The most commonly used tool for testing a web site's performance is called GTMetrix:
It will provide you information about the Page Load Time, Total Page Size, Requests, as well as recommendation how to optimise these and improve your score and loading time in general.
When analysing the performance of your web site, it is important to select the following from the Analysis Options:
- Test URL in - server, that is closest to the one hosting your web site
- using - Firefox (Desktop) or Chrome (Desktop)
- with - Unthrottled Connection.
If your web site loads in 1 - 2 seconds, then you are in the fast loading zone.
Web sites that take more than 8 seconds to load, are considered extremely slow.
For web applications, such as WordPress, Joomla, Magento and Moodle, a loading time of 4 - 5 seconds is considered as normal.
You can compare your web site with the "Top 1,000 sites on the internet according to Google" here.
The PageSpeed, YSlow, Waterfall and Video sections will provide you recommendations about the aspects of your web site you should optimise, the current Grade and the Priority (effect it has on the loading time of your web site):
The History tab will give you access to the older, archived reports so you could compare your progress.
The Pingdom Website Speed Test tool is the next tool you could use to analyse your web site and find it bottlenecks:
Pingdom will help you to identify which areas of your web site are slow or too big, as well as provide you tips about the best optimisation practices you are not following.
Similar tool as the GTMetrix, it provides you information about the Load Time, Page size and Requests generated during the loading of your web site, sorted by load order in a Waterfall type view.
Pingdom will also warn you about broken links on your web site:
You should reconnect the broken links or remove them, as this will significantly improve your web site's load time.
The third tool you can use to analyse your web site, is the Google's PageSpeed Insights tool.
It is similar to GTMetrix and Pingdom, however it will also analyses the mobile version of your web site and provide you appropriate recommendations, related to the font type and font size you are using and if the viewport is properly configured.
Google provides great documentation about the Speed Rules and Best Practices that could help you optimise your web site.
If you have analysed your web site with the tools above, you have most probably already noticed some of the most common issues that could lead to a slow loading web site:
- Broken links - having your web site continuously trying and failing to fetch a file from another server could lead to a huge delay in opening the pages.
- Unoptimised images - optimising the images will lead to the largest byte savings and performance improvements for your web site.
- Unoptimised CSS and JavaScript - minifying the CSS and JavaScript will help you to reduce the file size and make the web site load faster.
You could also combine CSS files in one big file.
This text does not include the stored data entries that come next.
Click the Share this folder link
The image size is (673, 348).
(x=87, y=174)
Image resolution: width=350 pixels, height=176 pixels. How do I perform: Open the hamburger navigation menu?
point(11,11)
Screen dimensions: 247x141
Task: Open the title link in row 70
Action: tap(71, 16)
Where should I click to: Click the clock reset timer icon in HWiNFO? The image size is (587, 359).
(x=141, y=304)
It will load a lot faster than several small CSS files, as more files means more requests to the server.
The same applies to the JavaScript files.
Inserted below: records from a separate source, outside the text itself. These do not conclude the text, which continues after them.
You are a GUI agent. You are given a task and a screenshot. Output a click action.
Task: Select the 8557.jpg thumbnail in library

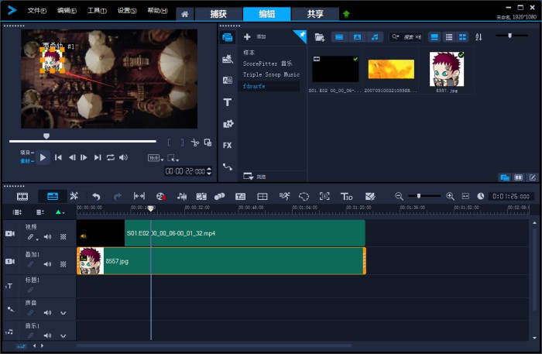pyautogui.click(x=445, y=68)
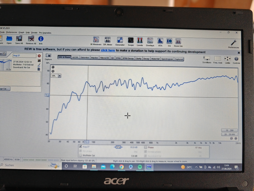Enable the Phase trace checkbox
This screenshot has width=254, height=191.
tap(146, 147)
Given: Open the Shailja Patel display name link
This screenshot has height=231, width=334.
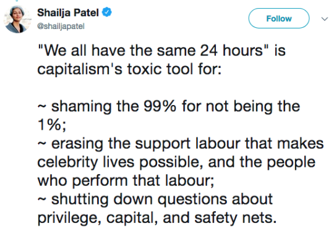Looking at the screenshot, I should tap(68, 12).
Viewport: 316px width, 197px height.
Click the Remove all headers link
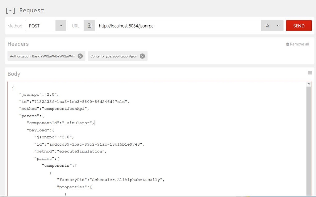[x=299, y=44]
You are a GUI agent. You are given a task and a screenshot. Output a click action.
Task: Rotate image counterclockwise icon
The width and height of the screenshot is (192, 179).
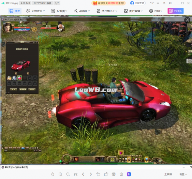tap(98, 174)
There are few additional tips that will help you to optimise your web site even further:
- Are you running PHP based web site? Switch to PHP 7!
PHP 7 with OpCache is available on our servers!
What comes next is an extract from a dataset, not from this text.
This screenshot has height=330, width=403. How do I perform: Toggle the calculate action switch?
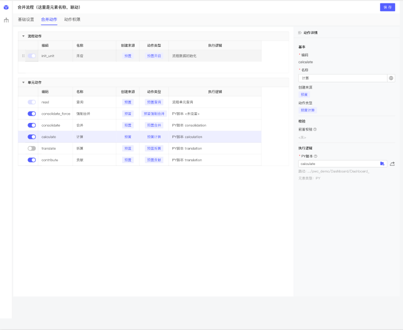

- Use CDN (Content Delivery Network) to serve your static content.
This is possible by caching your web site’s content across many data centres around the world.
As a CloudFlare Optimised Partner, we are thrilled to offer the CloudFlare Railgun™ technology to all our customers absolutely free of charge.
Railgun is typically only included with CloudFlare’s $200/mo paid package.
- Periodically Check, Repair and Optimise your web site's database.
- Big web sites demand big web hosting solutions.